PROBLEM – Lines from the top of the entries down to the line with "Click the Windows" must be set down exactly as they stand, with both ends retained.

= Beginning of Section =

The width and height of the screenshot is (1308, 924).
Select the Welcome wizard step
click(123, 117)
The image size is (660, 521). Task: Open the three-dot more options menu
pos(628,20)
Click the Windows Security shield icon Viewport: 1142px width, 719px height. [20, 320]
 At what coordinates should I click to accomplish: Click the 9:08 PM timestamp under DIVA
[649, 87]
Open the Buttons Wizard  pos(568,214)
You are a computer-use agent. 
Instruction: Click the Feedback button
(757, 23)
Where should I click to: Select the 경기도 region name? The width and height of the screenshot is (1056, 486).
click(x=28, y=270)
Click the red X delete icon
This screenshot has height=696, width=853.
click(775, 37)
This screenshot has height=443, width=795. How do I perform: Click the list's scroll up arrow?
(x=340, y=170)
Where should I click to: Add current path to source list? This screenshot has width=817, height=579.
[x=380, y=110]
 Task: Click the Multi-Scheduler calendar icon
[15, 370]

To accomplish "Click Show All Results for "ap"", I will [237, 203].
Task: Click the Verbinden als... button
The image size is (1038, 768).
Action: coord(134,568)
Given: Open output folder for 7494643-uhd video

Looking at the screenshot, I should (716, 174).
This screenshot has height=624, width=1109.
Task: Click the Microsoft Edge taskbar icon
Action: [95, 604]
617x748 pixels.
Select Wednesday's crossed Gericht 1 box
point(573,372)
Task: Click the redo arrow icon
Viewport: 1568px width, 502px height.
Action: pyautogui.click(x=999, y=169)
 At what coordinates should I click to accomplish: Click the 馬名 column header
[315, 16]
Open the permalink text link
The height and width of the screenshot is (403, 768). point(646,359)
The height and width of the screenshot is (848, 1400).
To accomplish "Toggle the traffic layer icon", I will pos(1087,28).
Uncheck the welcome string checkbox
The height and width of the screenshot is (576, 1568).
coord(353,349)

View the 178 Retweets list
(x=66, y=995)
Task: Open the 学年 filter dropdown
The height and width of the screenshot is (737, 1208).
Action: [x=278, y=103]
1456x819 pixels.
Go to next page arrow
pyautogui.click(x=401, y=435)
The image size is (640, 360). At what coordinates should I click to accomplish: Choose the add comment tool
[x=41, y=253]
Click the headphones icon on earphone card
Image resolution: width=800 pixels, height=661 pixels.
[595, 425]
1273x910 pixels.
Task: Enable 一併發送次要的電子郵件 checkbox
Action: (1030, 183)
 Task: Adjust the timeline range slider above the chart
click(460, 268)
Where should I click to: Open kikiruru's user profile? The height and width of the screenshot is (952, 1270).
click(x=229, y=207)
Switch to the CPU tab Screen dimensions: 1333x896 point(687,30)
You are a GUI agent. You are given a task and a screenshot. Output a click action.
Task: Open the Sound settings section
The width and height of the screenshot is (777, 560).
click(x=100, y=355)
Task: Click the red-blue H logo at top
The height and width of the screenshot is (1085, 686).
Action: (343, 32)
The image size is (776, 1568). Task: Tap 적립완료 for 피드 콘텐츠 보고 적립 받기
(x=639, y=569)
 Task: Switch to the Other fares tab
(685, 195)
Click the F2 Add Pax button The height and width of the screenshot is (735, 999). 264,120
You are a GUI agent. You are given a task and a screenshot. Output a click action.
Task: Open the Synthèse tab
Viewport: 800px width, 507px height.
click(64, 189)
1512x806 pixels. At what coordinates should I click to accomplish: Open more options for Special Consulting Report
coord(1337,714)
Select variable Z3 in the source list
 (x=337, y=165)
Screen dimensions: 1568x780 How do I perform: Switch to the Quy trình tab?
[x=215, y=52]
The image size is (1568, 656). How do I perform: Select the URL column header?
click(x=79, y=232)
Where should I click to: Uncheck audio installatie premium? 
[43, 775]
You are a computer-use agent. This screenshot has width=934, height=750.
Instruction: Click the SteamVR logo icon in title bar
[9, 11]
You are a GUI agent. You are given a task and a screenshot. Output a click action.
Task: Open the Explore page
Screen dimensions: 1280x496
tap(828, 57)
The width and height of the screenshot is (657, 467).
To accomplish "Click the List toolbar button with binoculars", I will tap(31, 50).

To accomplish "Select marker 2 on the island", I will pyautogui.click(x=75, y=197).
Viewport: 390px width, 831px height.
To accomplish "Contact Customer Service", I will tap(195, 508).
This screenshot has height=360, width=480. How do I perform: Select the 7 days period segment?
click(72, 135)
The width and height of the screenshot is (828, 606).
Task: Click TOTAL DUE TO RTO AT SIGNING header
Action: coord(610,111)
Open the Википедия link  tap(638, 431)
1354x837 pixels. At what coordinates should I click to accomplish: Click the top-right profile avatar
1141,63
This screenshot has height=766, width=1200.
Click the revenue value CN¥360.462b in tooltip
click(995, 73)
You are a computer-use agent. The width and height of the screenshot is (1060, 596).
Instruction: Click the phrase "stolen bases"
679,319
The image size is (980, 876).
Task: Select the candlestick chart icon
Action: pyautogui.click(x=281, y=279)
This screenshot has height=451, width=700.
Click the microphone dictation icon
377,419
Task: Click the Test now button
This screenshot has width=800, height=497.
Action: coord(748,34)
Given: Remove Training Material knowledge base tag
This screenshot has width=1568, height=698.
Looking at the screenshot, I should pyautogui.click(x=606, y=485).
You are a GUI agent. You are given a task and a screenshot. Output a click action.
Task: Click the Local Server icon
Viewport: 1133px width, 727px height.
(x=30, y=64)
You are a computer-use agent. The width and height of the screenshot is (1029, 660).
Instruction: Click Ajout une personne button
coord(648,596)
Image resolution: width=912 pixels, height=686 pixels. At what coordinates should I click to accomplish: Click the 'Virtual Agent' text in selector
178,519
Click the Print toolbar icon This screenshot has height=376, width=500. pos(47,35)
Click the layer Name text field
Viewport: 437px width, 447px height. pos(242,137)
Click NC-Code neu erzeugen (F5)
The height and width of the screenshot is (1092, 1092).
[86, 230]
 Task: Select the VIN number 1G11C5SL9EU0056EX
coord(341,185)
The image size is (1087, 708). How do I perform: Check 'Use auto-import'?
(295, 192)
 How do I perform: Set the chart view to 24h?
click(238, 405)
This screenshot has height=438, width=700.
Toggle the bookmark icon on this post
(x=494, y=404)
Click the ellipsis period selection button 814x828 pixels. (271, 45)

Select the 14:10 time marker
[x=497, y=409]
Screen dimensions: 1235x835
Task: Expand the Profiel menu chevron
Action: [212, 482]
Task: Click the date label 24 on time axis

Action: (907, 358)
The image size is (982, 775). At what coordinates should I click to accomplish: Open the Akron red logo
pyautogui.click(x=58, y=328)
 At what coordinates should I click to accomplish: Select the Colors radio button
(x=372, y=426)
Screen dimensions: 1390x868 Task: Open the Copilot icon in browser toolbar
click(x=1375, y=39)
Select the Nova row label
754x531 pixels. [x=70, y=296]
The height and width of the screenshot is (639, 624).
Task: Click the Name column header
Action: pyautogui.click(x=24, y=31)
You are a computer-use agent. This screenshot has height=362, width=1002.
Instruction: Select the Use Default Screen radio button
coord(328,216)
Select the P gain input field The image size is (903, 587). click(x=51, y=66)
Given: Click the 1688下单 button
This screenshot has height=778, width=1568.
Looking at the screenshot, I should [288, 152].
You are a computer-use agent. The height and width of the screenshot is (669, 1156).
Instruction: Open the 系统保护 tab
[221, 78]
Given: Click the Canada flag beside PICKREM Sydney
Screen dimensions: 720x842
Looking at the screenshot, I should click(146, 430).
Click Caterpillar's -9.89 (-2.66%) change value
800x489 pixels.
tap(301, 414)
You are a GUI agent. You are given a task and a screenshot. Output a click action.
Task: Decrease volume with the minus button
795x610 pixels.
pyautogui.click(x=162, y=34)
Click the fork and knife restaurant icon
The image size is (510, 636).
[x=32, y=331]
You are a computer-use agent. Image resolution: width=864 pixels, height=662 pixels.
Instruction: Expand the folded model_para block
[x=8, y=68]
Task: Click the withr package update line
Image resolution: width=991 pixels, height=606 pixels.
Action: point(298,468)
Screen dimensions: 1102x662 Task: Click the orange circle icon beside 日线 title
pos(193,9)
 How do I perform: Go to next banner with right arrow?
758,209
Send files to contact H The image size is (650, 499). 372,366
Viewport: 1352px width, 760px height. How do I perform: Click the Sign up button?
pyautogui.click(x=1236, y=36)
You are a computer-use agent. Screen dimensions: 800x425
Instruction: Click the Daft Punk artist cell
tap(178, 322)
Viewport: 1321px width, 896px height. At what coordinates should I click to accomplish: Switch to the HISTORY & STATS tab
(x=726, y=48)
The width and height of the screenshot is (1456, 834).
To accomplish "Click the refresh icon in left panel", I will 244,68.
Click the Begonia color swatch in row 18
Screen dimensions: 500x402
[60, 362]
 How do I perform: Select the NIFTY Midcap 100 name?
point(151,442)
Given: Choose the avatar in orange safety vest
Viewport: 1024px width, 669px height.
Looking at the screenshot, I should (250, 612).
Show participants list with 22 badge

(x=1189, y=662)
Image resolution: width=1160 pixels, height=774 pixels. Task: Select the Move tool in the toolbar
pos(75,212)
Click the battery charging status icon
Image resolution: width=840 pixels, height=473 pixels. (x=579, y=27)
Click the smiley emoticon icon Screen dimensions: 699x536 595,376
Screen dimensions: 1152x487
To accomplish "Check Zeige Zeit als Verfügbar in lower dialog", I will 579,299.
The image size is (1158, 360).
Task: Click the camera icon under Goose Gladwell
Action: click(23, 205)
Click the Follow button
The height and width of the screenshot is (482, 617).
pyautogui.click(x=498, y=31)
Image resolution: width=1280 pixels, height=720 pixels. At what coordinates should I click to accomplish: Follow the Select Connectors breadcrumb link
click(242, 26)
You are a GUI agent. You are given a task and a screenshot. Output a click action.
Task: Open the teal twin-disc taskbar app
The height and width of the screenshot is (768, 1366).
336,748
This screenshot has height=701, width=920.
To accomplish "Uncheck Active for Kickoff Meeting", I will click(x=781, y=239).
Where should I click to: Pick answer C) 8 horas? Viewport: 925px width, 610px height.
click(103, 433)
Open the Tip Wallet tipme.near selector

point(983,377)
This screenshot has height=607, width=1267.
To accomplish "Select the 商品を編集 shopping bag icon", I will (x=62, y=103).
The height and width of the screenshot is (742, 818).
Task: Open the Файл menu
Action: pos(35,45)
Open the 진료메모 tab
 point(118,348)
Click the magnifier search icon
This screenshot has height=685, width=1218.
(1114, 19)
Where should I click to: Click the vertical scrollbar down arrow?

= End of Section =

YOUR SOLUTION –
The width and height of the screenshot is (1308, 924).
Select the Welcome wizard step
click(123, 117)
The image size is (660, 521). Task: Open the three-dot more options menu
pos(628,20)
Click the Windows Security shield icon Viewport: 1142px width, 719px height. [20, 320]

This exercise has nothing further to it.